CHAC’s support services address myriad issues, including anxiety, grief, depression and addiction – children “acting out” and disrupting classrooms as well as those “acting in” with suppressed problems less obvious and harder to address.
“What happens in the life of a 9-year-old, where they’re dark, dismal and very depressed?” Deslauriers asked the audience.
She said CHAC counselors experience success helping troubled children when they recognize their strengths and “replace darkness with joy.”
In addition to serving students, CHAC fills a need for local families that earn too much to qualify for Medi-Cal help but can’t afford a private-practice therapist. Deslauriers said CHAC charges for its services on a sliding fee scale to ensure that everyone has access to the help they need.

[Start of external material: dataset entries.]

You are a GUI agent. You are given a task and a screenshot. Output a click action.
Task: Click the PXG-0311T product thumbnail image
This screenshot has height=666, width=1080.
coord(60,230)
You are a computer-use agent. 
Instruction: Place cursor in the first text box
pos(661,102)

She touched on CHAC’s training program, which enables 75-80 clinicians to intern in various stages of preparation for their master’s degrees and doctorates, under the supervision of 14 marriage and family therapists. Deslauriers noted that many of the interns are pursuing second careers, with an average age of 39.
“They all have significant life experience,” she said, with an average of 10 years in another field and at least one other advanced degree.
Deslauriers described the interns embarking on their second careers as “passionate and committed.”
Additional stressors CHAC professionals see these days include anxiety among some families over the threat of deportation and the cyberbullying that comes with rampant use of smartphones and social media access.
“How can you learn when you have this kind of fear?” Deslauriers said of deportation issues that affect many local Latino families, among others.
Angela Alvarado, the event’s keynote speaker, addressed the issue of social media abuses and responsibilities. A Santa Clara County deputy district attorney since 2000, she stressed the importance of parents’ and other adult leaders’ roles in becoming familiar with and regulating children’s social media uses. She likened commitment to social media safety to preparing students when they first learn how to drive a car.
“Digital safety, what we’re now calling ‘digital responsibility,’ is a life skill,” Alvarado told the mostly adult audience. “It’s a life skill we didn’t have to learn. (But) it’s become a life skill we have to teach. We have to teach it way before teaching the big one, which was driving.”
The Mountain View resident and Mountain View High School graduate asked, “What was it like when someone was teaching you how to drive?”
Adults sat in the car with their young students, she said. Students were told to put on their seatbelts, obey the roles of the road, watch for other drivers and limit the number of friends in the car.
“Does that sound like the same type of instructions we should be giving our young people before they get access to a digital device? It does to me,” Alvarado said.
She emphasized the importance of parents knowing the programs their kids are using.
“We’re jogging and they’re sprinting,” Alvarado said of the tech gap that can leave some parents out of the loop and unable to adequately protect their children. “We need to be their safety net, so when they do have an issue on the road of the internet, they know where to go, they know who to ask. We need to be able to understand the language they’re speaking.”
Just as a parent doesn’t hand over the keys of a Tesla to a 16-year-old, a smartphone isn’t just a flip phone, Alvarado reasoned – it’s a portal to young people’s communities.
“This is exciting, but you have a responsibility,” she said. “This is your community – you need to protect it like your neighborhood. You need to report things when you see they’re unkind. … We have to teach them how to navigate those waters.”
The most effective way of handling online abuses, Alvarado advised, is downright old-fashioned: face-to-face interaction. The misinterpretations that can occur from “likes” on Facebook, for instance, can be cleared up through straight talk.
“We’re at the same table, and we’re going to figure this out together,” she said.